SUMENEP – Mahasiswa Sumekar Raya (Mahasurya) menuding Kejaksaan Negeri (Kejari) Kabupaten Sumenep melindungi koruptor. Tudingan tersebut disampaikan dalam aksi demonstrasi di depan Kantor Kejari Jalan KH. Mansyur, Senin (18/5).
Koordinator Mahasurya, Bisri mengatakan, aksi itu merupakan tindak lanjut dari audiensi mereka beberapa bulan lalu dengan pihak Kejari. Menurutnya, saat itu ia bersama teman-temannya meminta kejaksaan segera mengusut dan menyelesaikan beberapa kasus korupsi.
Bisri membeberkan beberapa laporan kasus raskin yang tak jelas penanganannya sampai saat ini seperti kasus dugaan penggelapan raskin di Desa/Kecamatan Guluk-guluk. Dikatakan, kasus tersebut hingga saat ini tidak ada kejelasannya.

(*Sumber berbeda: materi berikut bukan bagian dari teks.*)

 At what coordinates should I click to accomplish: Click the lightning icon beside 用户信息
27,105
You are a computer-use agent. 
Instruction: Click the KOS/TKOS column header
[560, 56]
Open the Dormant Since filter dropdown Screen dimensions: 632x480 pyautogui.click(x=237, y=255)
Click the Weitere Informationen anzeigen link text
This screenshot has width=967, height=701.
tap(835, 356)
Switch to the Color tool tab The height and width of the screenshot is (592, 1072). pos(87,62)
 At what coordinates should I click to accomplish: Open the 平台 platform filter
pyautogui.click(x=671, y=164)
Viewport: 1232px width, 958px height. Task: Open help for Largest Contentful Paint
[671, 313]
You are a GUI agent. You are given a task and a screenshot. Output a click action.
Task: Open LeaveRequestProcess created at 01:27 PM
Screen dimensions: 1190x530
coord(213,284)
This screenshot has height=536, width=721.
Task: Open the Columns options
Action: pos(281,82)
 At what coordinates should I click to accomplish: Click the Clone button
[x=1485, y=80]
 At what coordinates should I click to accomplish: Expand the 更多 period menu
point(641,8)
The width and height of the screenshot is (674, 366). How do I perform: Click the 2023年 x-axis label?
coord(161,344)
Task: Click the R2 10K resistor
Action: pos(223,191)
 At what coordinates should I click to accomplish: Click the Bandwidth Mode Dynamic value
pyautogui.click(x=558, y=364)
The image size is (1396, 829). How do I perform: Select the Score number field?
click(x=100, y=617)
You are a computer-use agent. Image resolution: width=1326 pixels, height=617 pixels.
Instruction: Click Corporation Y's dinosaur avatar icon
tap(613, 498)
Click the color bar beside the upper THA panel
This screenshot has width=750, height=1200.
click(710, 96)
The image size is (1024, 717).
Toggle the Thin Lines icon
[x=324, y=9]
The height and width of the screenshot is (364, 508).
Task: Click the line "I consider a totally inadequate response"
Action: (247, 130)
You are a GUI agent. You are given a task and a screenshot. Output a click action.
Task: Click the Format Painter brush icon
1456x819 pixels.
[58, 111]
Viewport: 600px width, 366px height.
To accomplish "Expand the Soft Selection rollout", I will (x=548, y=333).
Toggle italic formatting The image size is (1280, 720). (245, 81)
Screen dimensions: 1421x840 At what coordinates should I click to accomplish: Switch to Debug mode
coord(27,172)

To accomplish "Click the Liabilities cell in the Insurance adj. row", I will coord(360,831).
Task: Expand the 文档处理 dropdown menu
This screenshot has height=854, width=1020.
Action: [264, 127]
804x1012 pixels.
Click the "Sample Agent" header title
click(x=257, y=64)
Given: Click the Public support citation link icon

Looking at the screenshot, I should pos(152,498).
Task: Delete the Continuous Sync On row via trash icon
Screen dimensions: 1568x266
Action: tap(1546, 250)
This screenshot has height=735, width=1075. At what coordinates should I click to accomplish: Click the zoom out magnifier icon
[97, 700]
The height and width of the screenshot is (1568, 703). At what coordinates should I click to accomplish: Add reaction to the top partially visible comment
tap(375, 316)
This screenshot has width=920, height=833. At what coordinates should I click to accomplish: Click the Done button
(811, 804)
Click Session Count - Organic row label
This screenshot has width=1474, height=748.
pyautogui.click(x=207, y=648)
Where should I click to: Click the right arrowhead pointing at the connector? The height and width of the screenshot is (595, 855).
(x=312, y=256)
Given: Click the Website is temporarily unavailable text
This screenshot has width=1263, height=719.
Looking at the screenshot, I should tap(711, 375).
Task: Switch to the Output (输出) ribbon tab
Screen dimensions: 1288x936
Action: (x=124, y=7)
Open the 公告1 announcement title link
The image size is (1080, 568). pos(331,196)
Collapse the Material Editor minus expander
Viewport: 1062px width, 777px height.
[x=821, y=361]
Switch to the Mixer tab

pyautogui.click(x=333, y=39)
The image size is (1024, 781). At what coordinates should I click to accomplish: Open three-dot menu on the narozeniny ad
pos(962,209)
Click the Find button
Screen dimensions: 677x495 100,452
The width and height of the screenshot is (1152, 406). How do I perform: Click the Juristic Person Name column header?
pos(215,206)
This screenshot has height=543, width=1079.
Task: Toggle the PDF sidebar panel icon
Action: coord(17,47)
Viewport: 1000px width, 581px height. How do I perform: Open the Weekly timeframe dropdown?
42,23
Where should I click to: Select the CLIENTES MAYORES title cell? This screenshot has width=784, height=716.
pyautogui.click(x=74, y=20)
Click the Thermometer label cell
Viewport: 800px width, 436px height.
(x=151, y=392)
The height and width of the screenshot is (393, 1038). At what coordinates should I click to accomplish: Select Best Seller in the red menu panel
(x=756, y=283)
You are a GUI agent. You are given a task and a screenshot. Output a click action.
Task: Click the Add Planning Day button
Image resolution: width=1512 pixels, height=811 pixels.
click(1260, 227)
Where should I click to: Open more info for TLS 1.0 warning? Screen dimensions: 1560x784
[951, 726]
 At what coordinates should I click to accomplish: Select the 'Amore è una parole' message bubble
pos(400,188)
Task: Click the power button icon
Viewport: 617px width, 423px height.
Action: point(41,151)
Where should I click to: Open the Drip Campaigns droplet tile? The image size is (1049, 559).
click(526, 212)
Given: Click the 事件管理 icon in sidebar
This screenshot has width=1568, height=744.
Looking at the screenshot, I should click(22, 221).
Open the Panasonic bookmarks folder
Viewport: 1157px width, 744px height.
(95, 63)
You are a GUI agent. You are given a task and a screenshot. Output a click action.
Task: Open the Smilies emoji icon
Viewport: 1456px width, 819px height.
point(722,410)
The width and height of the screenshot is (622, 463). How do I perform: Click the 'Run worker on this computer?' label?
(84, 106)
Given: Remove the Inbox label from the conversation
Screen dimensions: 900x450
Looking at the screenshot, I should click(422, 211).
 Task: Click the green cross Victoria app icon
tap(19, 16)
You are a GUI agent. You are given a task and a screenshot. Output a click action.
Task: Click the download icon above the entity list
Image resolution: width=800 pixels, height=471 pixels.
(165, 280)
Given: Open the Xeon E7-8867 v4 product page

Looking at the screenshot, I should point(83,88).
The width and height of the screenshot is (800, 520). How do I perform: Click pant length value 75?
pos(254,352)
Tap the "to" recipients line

“Sayangnya, kasus raskin yang dilaporkan masyarakat Guluk-guluk ini masih tidak ditangani secara serius oleh Kejari Sumenep. Sehingga sampai saat ini kasus tersebut masih belum jelas sudah sampai di mana prosesnya,” tandasnya dengan lantang di depan aparat kepolisian yang berjaga di depan pintu gerbang kantor Kejari.
Demikian juga dengan kasus raskin yang dilaporan masyarakat Desa Lapa Taman, Kecamatan Dungkek. Meskipun kasus itu sudah dilaporkan sejak bulan Februari lalu, namun berdasarkan temuannya di lapangan ternyata Kejari masih belum menindak-lanjuti laporan masyarakat itu.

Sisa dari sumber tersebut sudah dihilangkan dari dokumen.